In a recent column for the San Francisco Chronicle, restaurant consultant (and former Square One and Chez Panisse chef) Joyce Goldstein bemoans the prevalence of what many pejoratively call "tweezer food." She imagines "an underground team of tiny elves with tweezers, carefully placing tiny little pieces of food in regimented lines across plates all over the country" and rails, "Where is the passion and energy?"
It is, of course, a false dichotomy. Attention to detail and passion are not opposites, nor are they even somehow mutually exclusive. Food that is delicate, or technical, even artful, can and often is prepared with every bit as much passion and energy as any long-simmered braise or sizzling sauté.
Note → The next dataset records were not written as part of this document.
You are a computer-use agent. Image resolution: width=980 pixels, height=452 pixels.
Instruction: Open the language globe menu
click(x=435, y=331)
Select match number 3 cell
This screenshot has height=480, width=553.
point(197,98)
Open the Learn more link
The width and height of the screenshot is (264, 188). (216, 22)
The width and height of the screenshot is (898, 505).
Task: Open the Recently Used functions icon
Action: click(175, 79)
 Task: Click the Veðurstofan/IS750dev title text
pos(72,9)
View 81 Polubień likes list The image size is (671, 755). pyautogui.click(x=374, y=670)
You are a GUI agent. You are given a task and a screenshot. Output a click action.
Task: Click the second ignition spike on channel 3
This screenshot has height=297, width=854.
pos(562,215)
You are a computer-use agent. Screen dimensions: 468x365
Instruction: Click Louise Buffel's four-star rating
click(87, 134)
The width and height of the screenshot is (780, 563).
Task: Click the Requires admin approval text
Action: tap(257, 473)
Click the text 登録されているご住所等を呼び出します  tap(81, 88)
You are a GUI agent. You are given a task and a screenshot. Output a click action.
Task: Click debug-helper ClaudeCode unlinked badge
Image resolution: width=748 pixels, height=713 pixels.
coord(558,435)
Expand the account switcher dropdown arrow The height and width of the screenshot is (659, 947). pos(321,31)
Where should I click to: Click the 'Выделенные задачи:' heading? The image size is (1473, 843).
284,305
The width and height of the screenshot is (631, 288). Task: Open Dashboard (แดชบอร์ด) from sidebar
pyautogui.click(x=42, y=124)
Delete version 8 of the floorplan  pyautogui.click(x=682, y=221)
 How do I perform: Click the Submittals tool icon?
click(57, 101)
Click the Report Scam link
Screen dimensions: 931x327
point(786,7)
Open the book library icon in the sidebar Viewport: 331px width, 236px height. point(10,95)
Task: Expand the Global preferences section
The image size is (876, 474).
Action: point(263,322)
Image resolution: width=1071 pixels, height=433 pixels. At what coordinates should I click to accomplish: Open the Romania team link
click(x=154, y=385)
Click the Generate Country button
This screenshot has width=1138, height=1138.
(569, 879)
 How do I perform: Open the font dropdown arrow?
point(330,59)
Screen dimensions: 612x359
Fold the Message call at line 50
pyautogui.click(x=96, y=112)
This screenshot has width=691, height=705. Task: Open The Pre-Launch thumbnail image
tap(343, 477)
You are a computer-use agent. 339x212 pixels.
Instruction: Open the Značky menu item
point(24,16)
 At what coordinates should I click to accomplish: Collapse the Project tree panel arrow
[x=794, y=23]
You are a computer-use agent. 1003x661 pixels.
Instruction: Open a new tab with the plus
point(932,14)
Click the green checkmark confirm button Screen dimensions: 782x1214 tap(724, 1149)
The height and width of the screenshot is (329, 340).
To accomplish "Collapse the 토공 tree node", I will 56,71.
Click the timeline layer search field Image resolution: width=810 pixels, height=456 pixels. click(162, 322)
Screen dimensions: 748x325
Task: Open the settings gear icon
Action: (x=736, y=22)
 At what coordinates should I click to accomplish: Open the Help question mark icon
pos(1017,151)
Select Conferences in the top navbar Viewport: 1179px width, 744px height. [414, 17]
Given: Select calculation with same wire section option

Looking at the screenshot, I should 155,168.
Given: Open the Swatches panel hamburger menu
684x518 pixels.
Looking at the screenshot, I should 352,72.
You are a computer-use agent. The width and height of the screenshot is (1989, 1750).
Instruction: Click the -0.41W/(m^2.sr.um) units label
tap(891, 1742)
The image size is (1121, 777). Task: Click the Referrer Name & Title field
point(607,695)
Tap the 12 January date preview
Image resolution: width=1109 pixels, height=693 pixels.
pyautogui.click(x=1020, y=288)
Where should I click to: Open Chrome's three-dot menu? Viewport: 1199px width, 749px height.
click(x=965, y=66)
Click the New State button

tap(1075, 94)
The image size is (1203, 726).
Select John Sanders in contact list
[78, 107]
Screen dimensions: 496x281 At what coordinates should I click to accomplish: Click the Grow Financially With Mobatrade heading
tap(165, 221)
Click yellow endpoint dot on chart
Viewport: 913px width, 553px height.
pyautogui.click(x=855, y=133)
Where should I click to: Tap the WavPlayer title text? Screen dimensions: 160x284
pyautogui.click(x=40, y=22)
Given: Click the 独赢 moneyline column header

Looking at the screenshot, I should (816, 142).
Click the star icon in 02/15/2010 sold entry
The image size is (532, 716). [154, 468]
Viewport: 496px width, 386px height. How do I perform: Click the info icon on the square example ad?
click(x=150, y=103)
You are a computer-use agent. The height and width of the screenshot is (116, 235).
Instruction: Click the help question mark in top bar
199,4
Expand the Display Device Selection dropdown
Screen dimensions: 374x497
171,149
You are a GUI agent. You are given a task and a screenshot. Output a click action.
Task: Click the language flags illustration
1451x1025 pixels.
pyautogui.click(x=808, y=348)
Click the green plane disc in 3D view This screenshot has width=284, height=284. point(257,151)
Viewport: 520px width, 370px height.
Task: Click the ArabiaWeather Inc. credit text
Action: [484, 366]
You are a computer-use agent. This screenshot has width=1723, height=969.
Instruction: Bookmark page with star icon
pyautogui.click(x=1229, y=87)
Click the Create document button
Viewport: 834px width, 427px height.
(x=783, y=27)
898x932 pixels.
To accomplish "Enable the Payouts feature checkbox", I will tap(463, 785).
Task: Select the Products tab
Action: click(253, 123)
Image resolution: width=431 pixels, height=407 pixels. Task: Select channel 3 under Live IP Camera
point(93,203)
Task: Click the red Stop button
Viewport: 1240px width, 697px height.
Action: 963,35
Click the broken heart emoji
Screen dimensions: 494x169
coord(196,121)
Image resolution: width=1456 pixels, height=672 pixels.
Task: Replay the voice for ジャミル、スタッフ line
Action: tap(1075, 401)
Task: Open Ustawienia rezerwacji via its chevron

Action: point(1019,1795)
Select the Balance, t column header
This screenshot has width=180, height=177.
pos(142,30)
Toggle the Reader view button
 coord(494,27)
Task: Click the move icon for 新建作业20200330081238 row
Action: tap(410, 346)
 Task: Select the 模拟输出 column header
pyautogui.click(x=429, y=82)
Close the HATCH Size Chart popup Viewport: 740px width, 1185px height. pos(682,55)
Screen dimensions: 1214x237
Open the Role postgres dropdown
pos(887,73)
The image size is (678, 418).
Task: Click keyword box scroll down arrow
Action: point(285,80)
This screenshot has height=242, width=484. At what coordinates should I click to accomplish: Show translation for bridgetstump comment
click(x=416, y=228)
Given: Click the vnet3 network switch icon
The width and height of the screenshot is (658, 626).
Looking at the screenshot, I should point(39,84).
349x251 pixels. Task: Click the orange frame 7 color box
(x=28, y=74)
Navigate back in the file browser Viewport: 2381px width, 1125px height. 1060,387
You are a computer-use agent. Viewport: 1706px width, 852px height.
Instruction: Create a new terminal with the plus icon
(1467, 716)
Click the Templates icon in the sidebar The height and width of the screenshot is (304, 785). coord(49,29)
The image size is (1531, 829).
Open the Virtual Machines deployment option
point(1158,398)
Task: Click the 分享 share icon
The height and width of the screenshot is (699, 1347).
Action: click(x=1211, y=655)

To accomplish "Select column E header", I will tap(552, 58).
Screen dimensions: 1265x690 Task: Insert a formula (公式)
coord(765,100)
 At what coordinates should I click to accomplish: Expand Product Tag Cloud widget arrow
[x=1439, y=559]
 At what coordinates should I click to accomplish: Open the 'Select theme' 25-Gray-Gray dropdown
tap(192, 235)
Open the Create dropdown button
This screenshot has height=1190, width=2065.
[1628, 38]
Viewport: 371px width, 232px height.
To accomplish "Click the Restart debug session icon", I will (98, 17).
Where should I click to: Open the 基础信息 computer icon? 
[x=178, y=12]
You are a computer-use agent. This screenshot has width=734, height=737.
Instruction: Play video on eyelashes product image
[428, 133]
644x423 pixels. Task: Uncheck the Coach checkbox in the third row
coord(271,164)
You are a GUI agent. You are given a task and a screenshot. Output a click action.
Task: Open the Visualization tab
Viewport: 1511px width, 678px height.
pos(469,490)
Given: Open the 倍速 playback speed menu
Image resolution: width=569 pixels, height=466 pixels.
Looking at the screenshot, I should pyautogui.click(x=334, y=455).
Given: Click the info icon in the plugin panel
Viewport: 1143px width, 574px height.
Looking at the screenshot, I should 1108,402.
There is no better evidence than the dinner that the crew at the J&G Grill[1] in the St. Regis Bal Harbour put together for our Cobaya "underground" dining group earlier this week. The restaurant's chef de cuisine Richard Gras, executive pastry chef Antonio Bachour, and hotel executive chef Jordi Valles[2] do elegant, careful, graceful work; I'm sure tweezers are part of their kitchen arsenal. Yet I have never met any chefs who have more passion for food, more energy, more drive to please and excite than Richard, Antonio and their team.
The St. Regis opened at the beginning of the year;[3] but while high-end travelers have been flocking in droves, I suspect many locals haven't found their way inside yet. They're missing out. Our Cobaya meal was, as we always hope they will be, an off-menu experience, so don't expect to find something exactly like this on any given Tuesday. But some tremendous talent resides in the kitchen there, and we were glad for the opportunity to showcase it.
(You can see all my pictures in this Cobaya St. Regis flickr set, or click on any picture to enlarge it).
They set up our group of 34 at one long table in a space downstairs from the main restaurant; the same beveled rectangles of mirrors that line the hotel's lobby provided an elegant backdrop.
Though our table was some distance away from the kitchen, an A/V hookup, with two massive flat-screens, provided the opportunity for the guests to see and hear the chefs at work, explaining dishes as they were being prepared and plated.
The dinner service started with a one-biter, a spherified beet gazpacho "explosion" served over crumbles of a lemon thyme infused pound cake - the brilliant color matched by a burst of flavor.